> [YOUR GOAL]
Among the entries below, find each line with "This" and show it.

[Items from a data source]
=== Section Start ===
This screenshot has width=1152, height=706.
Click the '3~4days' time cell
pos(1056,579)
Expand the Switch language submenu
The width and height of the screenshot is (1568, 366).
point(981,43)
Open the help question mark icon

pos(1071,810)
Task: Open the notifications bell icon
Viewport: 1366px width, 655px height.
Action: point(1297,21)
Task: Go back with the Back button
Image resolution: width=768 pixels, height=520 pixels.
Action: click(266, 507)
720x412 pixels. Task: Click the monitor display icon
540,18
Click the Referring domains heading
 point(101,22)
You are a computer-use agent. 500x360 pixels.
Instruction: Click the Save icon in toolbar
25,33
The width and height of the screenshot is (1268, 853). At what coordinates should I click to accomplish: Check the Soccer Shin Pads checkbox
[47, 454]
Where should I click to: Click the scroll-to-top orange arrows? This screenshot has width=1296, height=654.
=== Section End ===
> [EXERCISE OUTPUT]
This screenshot has width=1152, height=706.
Where should I click to: Click the scroll-to-top orange arrows? This screenshot has width=1296, height=654.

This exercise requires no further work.